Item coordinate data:
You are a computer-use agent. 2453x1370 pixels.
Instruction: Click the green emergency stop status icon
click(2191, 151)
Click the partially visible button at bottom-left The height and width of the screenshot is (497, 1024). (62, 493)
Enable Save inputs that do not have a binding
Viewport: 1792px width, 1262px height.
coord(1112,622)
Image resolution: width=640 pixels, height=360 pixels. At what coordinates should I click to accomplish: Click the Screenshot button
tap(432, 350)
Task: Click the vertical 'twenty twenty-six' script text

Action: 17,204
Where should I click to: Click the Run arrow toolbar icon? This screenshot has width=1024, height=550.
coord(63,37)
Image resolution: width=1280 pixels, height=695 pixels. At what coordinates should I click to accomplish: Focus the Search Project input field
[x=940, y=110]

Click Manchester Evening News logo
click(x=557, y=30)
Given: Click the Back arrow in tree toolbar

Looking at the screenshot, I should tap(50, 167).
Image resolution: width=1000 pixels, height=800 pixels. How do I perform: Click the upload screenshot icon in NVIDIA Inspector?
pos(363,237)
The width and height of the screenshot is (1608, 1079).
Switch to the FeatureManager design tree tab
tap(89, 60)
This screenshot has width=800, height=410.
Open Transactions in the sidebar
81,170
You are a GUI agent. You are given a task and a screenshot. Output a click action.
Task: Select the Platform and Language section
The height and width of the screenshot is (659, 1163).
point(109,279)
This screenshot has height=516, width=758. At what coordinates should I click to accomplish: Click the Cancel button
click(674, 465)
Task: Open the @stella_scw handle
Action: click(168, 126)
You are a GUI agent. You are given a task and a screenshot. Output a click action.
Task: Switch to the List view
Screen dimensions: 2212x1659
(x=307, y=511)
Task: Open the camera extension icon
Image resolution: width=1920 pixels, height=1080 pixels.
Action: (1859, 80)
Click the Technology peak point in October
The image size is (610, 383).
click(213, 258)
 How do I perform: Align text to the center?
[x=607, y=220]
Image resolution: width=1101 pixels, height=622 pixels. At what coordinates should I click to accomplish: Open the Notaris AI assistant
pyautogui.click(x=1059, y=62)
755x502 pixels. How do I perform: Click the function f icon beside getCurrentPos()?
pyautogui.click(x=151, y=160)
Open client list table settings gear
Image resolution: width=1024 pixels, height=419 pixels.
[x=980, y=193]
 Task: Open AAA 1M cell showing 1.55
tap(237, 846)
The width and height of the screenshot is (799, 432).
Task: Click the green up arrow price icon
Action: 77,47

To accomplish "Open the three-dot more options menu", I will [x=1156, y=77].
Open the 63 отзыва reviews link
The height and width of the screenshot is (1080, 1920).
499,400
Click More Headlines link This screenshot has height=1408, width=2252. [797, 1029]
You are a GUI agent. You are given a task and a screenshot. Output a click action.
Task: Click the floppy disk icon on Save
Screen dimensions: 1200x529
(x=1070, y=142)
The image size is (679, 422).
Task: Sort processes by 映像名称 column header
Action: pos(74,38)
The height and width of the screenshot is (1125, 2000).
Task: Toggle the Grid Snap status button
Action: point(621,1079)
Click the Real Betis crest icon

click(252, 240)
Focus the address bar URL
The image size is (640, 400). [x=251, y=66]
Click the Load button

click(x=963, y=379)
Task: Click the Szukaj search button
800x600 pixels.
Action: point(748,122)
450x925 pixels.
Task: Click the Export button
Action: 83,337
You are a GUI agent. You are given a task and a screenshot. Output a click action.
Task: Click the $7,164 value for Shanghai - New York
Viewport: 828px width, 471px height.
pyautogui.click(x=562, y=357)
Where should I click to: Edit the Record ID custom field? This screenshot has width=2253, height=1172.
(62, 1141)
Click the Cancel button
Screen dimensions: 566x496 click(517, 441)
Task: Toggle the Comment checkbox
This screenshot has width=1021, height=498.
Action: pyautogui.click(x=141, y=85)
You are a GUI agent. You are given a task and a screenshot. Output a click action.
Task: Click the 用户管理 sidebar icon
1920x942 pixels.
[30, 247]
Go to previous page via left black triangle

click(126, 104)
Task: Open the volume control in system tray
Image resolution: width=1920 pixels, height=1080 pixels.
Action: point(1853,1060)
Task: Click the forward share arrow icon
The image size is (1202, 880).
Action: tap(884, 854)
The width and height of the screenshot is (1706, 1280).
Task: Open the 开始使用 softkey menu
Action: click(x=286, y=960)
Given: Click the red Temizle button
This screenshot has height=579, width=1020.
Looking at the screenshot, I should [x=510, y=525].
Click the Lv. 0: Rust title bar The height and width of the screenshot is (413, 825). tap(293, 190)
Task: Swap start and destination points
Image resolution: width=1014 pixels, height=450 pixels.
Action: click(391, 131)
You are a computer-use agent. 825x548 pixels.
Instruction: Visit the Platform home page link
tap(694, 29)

== Exercise ==
Repeat every line of the listing above word for word.

== Completed exercise ==
You are a computer-use agent. 2453x1370 pixels.
Instruction: Click the green emergency stop status icon
click(2191, 151)
Click the partially visible button at bottom-left The height and width of the screenshot is (497, 1024). (62, 493)
Enable Save inputs that do not have a binding
Viewport: 1792px width, 1262px height.
coord(1112,622)
Image resolution: width=640 pixels, height=360 pixels. At what coordinates should I click to accomplish: Click the Screenshot button
tap(432, 350)
Task: Click the vertical 'twenty twenty-six' script text

Action: 17,204
Where should I click to: Click the Run arrow toolbar icon? This screenshot has width=1024, height=550.
coord(63,37)
Image resolution: width=1280 pixels, height=695 pixels. At what coordinates should I click to accomplish: Focus the Search Project input field
[x=940, y=110]

Click Manchester Evening News logo
click(x=557, y=30)
Given: Click the Back arrow in tree toolbar

Looking at the screenshot, I should tap(50, 167).
Image resolution: width=1000 pixels, height=800 pixels. How do I perform: Click the upload screenshot icon in NVIDIA Inspector?
pos(363,237)
The width and height of the screenshot is (1608, 1079).
Switch to the FeatureManager design tree tab
tap(89, 60)
This screenshot has width=800, height=410.
Open Transactions in the sidebar
81,170
You are a GUI agent. You are given a task and a screenshot. Output a click action.
Task: Select the Platform and Language section
The height and width of the screenshot is (659, 1163).
point(109,279)
This screenshot has height=516, width=758. At what coordinates should I click to accomplish: Click the Cancel button
click(674, 465)
Task: Open the @stella_scw handle
Action: click(168, 126)
You are a GUI agent. You are given a task and a screenshot. Output a click action.
Task: Switch to the List view
Screen dimensions: 2212x1659
(x=307, y=511)
Task: Open the camera extension icon
Image resolution: width=1920 pixels, height=1080 pixels.
Action: (1859, 80)
Click the Technology peak point in October
The image size is (610, 383).
click(213, 258)
 How do I perform: Align text to the center?
[x=607, y=220]
Image resolution: width=1101 pixels, height=622 pixels. At what coordinates should I click to accomplish: Open the Notaris AI assistant
pyautogui.click(x=1059, y=62)
755x502 pixels. How do I perform: Click the function f icon beside getCurrentPos()?
pyautogui.click(x=151, y=160)
Open client list table settings gear
Image resolution: width=1024 pixels, height=419 pixels.
[x=980, y=193]
 Task: Open AAA 1M cell showing 1.55
tap(237, 846)
The width and height of the screenshot is (799, 432).
Task: Click the green up arrow price icon
Action: 77,47

To accomplish "Open the three-dot more options menu", I will [x=1156, y=77].
Open the 63 отзыва reviews link
The height and width of the screenshot is (1080, 1920).
499,400
Click More Headlines link This screenshot has height=1408, width=2252. [797, 1029]
You are a GUI agent. You are given a task and a screenshot. Output a click action.
Task: Click the floppy disk icon on Save
Screen dimensions: 1200x529
(x=1070, y=142)
The image size is (679, 422).
Task: Sort processes by 映像名称 column header
Action: pos(74,38)
The height and width of the screenshot is (1125, 2000).
Task: Toggle the Grid Snap status button
Action: point(621,1079)
Click the Real Betis crest icon

click(252, 240)
Focus the address bar URL
The image size is (640, 400). [x=251, y=66]
Click the Load button

click(x=963, y=379)
Task: Click the Szukaj search button
800x600 pixels.
Action: point(748,122)
450x925 pixels.
Task: Click the Export button
Action: 83,337
You are a GUI agent. You are given a task and a screenshot. Output a click action.
Task: Click the $7,164 value for Shanghai - New York
Viewport: 828px width, 471px height.
pyautogui.click(x=562, y=357)
Where should I click to: Edit the Record ID custom field? This screenshot has width=2253, height=1172.
(62, 1141)
Click the Cancel button
Screen dimensions: 566x496 click(517, 441)
Task: Toggle the Comment checkbox
This screenshot has width=1021, height=498.
Action: pyautogui.click(x=141, y=85)
You are a GUI agent. You are given a task and a screenshot. Output a click action.
Task: Click the 用户管理 sidebar icon
1920x942 pixels.
[30, 247]
Go to previous page via left black triangle

click(126, 104)
Task: Open the volume control in system tray
Image resolution: width=1920 pixels, height=1080 pixels.
Action: point(1853,1060)
Task: Click the forward share arrow icon
The image size is (1202, 880).
Action: tap(884, 854)
The width and height of the screenshot is (1706, 1280).
Task: Open the 开始使用 softkey menu
Action: click(x=286, y=960)
Given: Click the red Temizle button
This screenshot has height=579, width=1020.
Looking at the screenshot, I should [x=510, y=525].
Click the Lv. 0: Rust title bar The height and width of the screenshot is (413, 825). tap(293, 190)
Task: Swap start and destination points
Image resolution: width=1014 pixels, height=450 pixels.
Action: click(391, 131)
You are a computer-use agent. 825x548 pixels.
Instruction: Visit the Platform home page link
tap(694, 29)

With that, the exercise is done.